On May 16, 2008, the Tax Court of Canada released two important decisions dealing with the concept of permanent establishment ("PE") under treaty law: American Income Life Insurance Co. v. R., 2008 D.T.C. 3631 and Knights of Columbus v. R., 2008 D.T.C. 3648. In both cases, the Canada Revenue Agency ("CRA") had assessed insurance companies based in the US on the basis that the companies (1) had a fixed place of business in Canada and (2) were using dependent agents in Canada pursuant to paragraphs V(1), (5) and (7) of the Canada-US tax treaty.
American Income Life Co. ("AIL") and Knight of Columbus ("KC") are both insurance companies headquartered in the US. Both AIL and KC conducted business in Canada through a sophisticated network of agents. Their business was legally structured in a way that the agents could be viewed as independent contractors (as opposed to employees). The underwriting process was performed in the US and the agents had no authority to alter the insurance agreements proposed to clients. The agents were commission agents without exclusivity and were free to develop their own business as a distinct cell from AIL and KC.
Both cases were heard by the same judge, C.J. Miller J., and were released on the same day. In each of these cases the CRA assessment was vacated on the basis that the taxpayer in question, AIL or KC, did not carry on business in Canada through a PE either on the basis of the fixed place of business concept or through a dependent agent.
Fixed Place of Business
On the issue of whether an agent's place of business (generally the agent's home office) was "at the disposal" of AIL and KC, the Court simply concluded that AIL and KC could not be considered to have a geographical fixed places of business at their disposal in Canada through the offices of the agents. The Court came to that conclusion on the basis that the agents' business was distinct from the business of AIL and KC. In other words, because the facts demonstrated that the agents were independent contractors bearing the associated entrepreneurial risk, an agent's place of business could not be considered to be "at the disposal" of AIL and KC.
On the issue of whether AIL and KC had a dependent agent PE, the Court concluded that the agents had no authority to contract on behalf of AIL and KC. The Court found that the directing mind behind the acceptance or refusal of the insurance agreements entered into did not lie with the agents but with the principals in the US. Accordingly, the agents could not be considered to be PEs of AIL or KC in Canada.
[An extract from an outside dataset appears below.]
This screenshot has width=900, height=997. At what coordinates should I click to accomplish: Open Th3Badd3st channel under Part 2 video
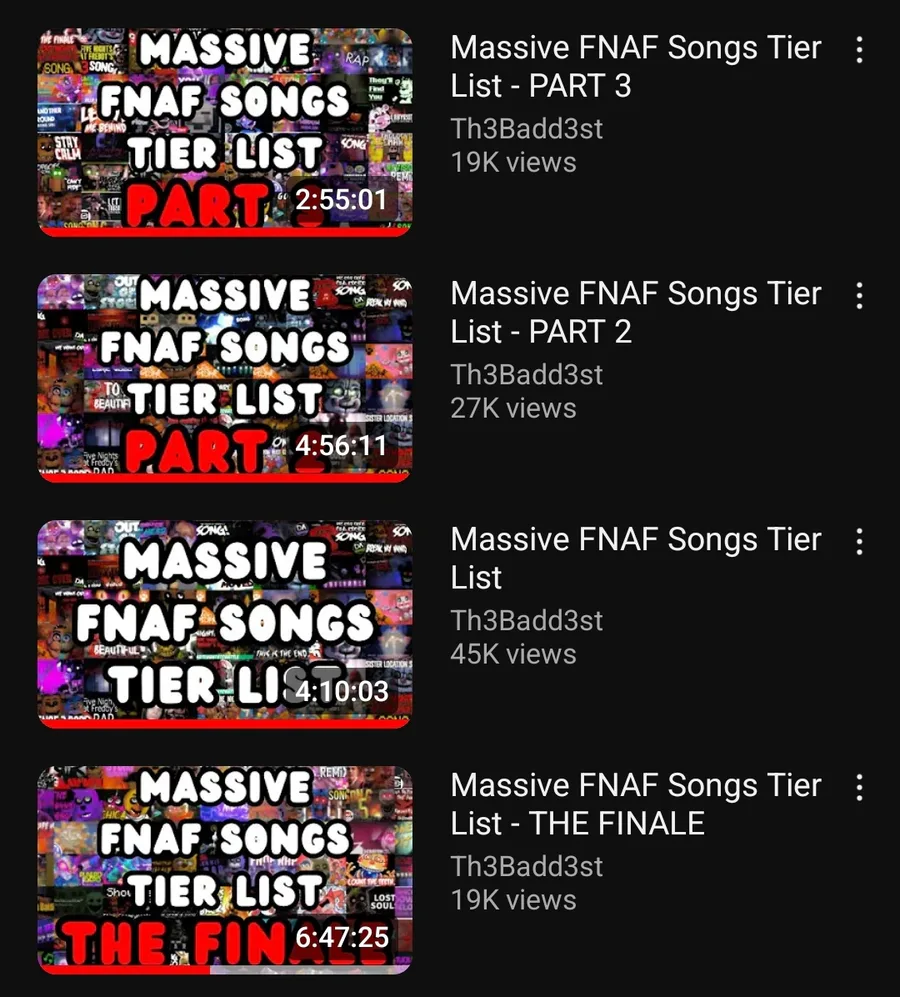pos(527,375)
The Court, arguably by way of obiter dictum, provided a complete analysis on whether the agents were dependent from AIL and KC. In effect, the Court hypothesized that if it were to be found that the agents would have had the authority to bind the principals, then the relevant question to consider would have been to determine whether the agents were independent from AIL and KC. Relying mostly on the inherent principles found in Taisei Fire and Marine Insurance Co., Ltd. v. Commissioner of Internal Revenue, (1995), 104 T.C. 535 (Taisei), a US Tax Court decision dealing with insurance underwriters, the Court concluded that the agents were both legally and economically independent from AIL and KC.
The PE concept is one of the most important concepts covered in treaty law. These decisions are therefore very important as they provide valuable insight in establishing the existence of a PE. At the very least, these cases certainly will be essential references to be considered when dealing with Canadian PE issues.
However, an important area of the AIL decision should be considered. Referring to the arguments presented on the issue of economic dependency in the Taisei case, the Court explicitly concluded that the agents were economically independent of AIL. In doing so, the Court found that the fact that the agents dealt only with AIL products was not determinative of economic dependency. In fact, the Court found that the dependence was one of AIL on the agents rather than vice versa. The question of economic dependency is a thorny one. If, as in the case of the AIL agents, an agent decides to act strictly for one principal rather than for several given that doing so would prove to be more profitable, the intuitively attractive view would be that the agent would be economically dependent on the principal with respect to such activity. However, it would seem that the Court decided otherwise and, therefore, to the advantage of the principals.
Although these two cases are very welcome news in the tax community, a clear-cut definition of the agency type PE, especially the concept of economic dependency, is still very questionable. Structuring one's affairs in Canada through the use of agents still requires a very thorough understanding of the treaty provisions and their interpretation and most importantly the awareness of judicial interpretation and precedent within the relevant jurisdiction. This endeavour will certainly be necessary and vital in avoiding undesired surprises.